Hmmm... Well, now I am well and truly puzzled. I made these statements on the basis of what I did in my Mini (Mk 1 install) and what I have been doing in the last week on my Mk 2 install in the Laguna. I may well be totally wrong (it sounds like I have it the wrong way round) and to be honest, I have noticed a number of times that I seem to be the opposite way round to what other people are saying in various threads.
I've just been to look at the wiring loom I'm building in the shed. The high current power feed from the ISO power connector on the Laguna is a fused line, switched by the ignitiion. I can track this through the car's circuit diagram. This is connecting to the orange, ignition sense wire on the sled.
The puny, weedy, 0.5mm(s), unfused permanent 12V feed from the ISO is connecting with the fused, filtered yellow memory wire on the sled.

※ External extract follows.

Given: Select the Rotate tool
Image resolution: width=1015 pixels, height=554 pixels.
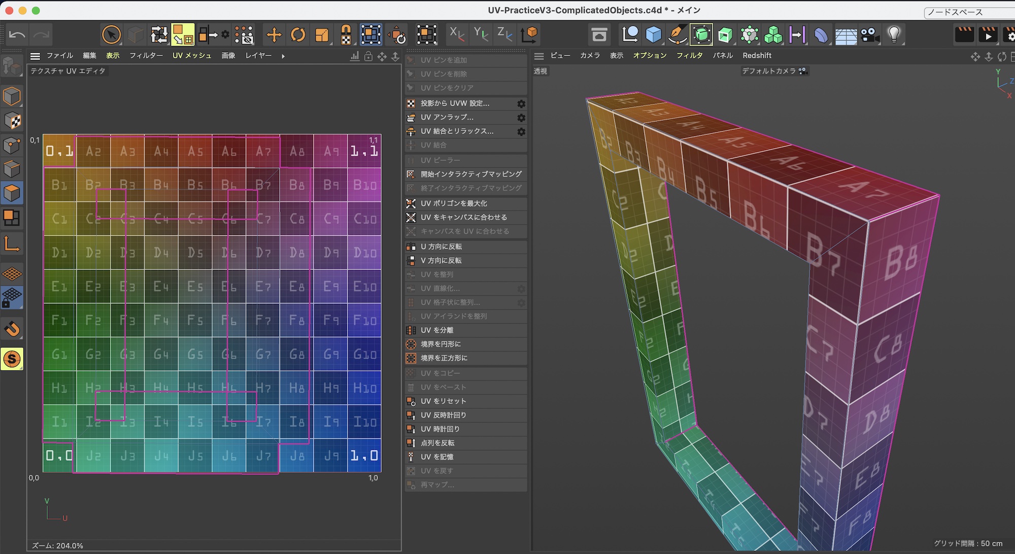Looking at the screenshot, I should [298, 35].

This does imply you are right, and I am totally wrong, much to my great consternation. Thanks for pointing this out - now how the heck am I going to sort out a decent permanent 12V feed without bodging the harness around, dammit!
Sigh. Back to the drawing board.
As for the advice - what I meant was, choose the unswitched feed from the wire leading to the ignition switch
upstream of the switch itself: this is the brown feed wire. Mini ignition switches around that period were not really that hot. They did have the benefit of having an (unfused) auxiliary feed line on the switch that may or may not have been brought out from the switch itself. If it was brought out into the loom, then the wire colour would be PINK with no tracer colour. This is "ON" in all positions of the switch except the OFF position, and also at the AUX position which allows you to remove the key from the switch with power still on. This was specifically to allow for radio usage. It's on many Austins, Rovers and Triumphs of the period. The Innocenti may not have the same switch type, so you would need to check.